**Given problem 1**
In the performance virtualization text, what is the name of the high-level rate controller?
**Given problem 2**
Copy the stretch of the performance virtualization text from "Architecture Principles" through "in Figure 2." word for word.

**Supplied passage**
Authors:
Jianyong Zhang, Anand Sivasubramaniam, Qian Wang
From:
ACM Transactions on Storage, Vol.2, No.3, August 2006, Pages 283-308
Abstract:
I/O consolidation is a growing trend in production environments due to increasing complexity in tuning and managing storage systems. A consequence of this trend is the need to serve multiple users and/or workloads simultaneously. It is imperative to ensure that these users are insulated from each other by virtualization in order to meet any service-level objective (SLO). Previous proposals for performance virtualization suffer from one or more of the following drawbacks: (1) They rely on a fairly detailed performance model of the underlying storage system; (2) couple rate and latency allocation in a single scheduler, making them less flexible; or (3) may not always exploit the full bandwidth offered by the storage system.
This article presents a two-level scheduling framework that can be built on top of an existing storage utility. This framework uses a low-level feedback-driven request scheduler, called AVATAR, that is intended to meet the latency bounds determined by the SLO. The load imposed on AVATAR is regulated by a high-level rate controller, called SARC, to insulate the users from each other. In addition, SARC is work-conserving and tries to fairly distribute any spare bandwidth in the storage system to the different users. This framework naturally decouples rate and latency allocation. Using extensive I/O traces and a detailed storage simulator, we demonstrate that this two-level framework can simultaneously meet the latency and throughput requirements imposed by an SLO, without requiring extensive knowledge of the underlying storage system.
More details:
The main goal of performance virtualization is to meet the throughput and latency requirements (and perhaps fairness issues) of different users and/or classes. And earlier solutions can be placed in two categories:
(1) Schemes in the first category use a proportional bandwidth sharing paradigm. These schemes are advantageous both in that they provide, at least in theory, a strong degree of fairness (as in GPS), and are work-conserving (i.e., they do not let the resource remain idle when there are requests waiting in some class). However, on the downside, there are problems that make them less attractive in a practical setting. First, they need a performance model to estimate the service time of an individual I/O request. Second, these schemes couple rate and latency allocation together, making them less flexible and potentially leading to resource over-provisioning.
(2) Schemes in the second category use feedback-based control to avoid the need for an accurate performance model. Within this category, schemes fall into two classes:
—The first class is composed of schemes that perform only rate control. These schemes can provide performance isolation and have good scalability. However, they suffer from several drawbacks. First, latency guarantees are not necessarily the intended goals, making it difficult to bound response times. Second, they are not fully work-conserving. These schemes may not always be able to exploit the full parallelism and/or bandwidth offered by the underlying storage utility. Finally, when spare bandwidth in the underlying storage utility is observed, these schemes may not be very fair in distributing this spareness to different classes.
—The second class is comprised of schemes that directly deal with the latency guarantee problem. As we show later in the article, even though this scheme is simple to implement, it cannot easily isolate performance, and is not fast enough in adapting to transient workload changes.
Architecture Principles
Aiming to provide both throughput and latency guarantees, we opt for a two-level architecture separating rate and latency allocation, rather than integrating everything into a single entity. The higher level of our architecture regulates traffic via a rate controller, called SARC. The lower level provides performance guarantees via a feedback-based controller, called AVATAR. The architecture of our framework is depicted in Figure 2.

**Provided information**

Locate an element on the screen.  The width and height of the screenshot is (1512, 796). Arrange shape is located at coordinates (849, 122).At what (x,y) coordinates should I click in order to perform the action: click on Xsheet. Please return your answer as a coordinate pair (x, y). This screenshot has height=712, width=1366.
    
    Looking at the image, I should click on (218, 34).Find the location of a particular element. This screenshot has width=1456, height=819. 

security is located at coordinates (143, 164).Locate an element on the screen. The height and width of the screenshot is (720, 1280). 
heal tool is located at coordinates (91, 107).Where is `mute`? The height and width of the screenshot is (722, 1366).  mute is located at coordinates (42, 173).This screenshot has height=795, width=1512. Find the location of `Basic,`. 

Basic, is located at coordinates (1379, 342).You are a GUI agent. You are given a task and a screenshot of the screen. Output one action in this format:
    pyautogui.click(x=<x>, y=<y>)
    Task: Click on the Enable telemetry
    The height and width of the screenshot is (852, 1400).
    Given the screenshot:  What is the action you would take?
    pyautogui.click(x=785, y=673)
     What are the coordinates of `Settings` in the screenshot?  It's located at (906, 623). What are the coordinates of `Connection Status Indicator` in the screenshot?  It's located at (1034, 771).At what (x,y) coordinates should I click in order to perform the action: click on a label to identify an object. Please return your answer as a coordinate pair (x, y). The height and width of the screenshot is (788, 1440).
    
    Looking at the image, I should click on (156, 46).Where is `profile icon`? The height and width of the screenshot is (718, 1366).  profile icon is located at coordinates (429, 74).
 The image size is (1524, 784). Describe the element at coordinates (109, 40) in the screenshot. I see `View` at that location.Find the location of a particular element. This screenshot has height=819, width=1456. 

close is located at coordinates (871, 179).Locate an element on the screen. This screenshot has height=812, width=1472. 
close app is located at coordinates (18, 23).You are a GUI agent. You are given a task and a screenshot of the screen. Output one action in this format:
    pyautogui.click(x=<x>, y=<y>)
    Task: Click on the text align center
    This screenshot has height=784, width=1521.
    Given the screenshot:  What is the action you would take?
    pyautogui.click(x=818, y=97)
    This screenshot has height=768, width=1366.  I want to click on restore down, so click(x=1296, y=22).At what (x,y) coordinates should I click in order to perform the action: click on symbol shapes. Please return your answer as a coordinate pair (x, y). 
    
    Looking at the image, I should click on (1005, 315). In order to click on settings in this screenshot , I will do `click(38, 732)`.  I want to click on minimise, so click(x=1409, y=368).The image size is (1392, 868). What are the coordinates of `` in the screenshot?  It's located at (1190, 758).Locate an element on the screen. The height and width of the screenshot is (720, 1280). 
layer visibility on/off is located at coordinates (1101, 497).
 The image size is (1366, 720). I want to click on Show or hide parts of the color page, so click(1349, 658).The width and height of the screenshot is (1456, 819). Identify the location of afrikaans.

**Correct result 1**
SARC

**Correct result 2**
Architecture Principles
Aiming to provide both throughput and latency guarantees, we opt for a two-level architecture separating rate and latency allocation, rather than integrating everything into a single entity. The higher level of our architecture regulates traffic via a rate controller, called SARC. The lower level provides performance guarantees via a feedback-based controller, called AVATAR. The architecture of our framework is depicted in Figure 2.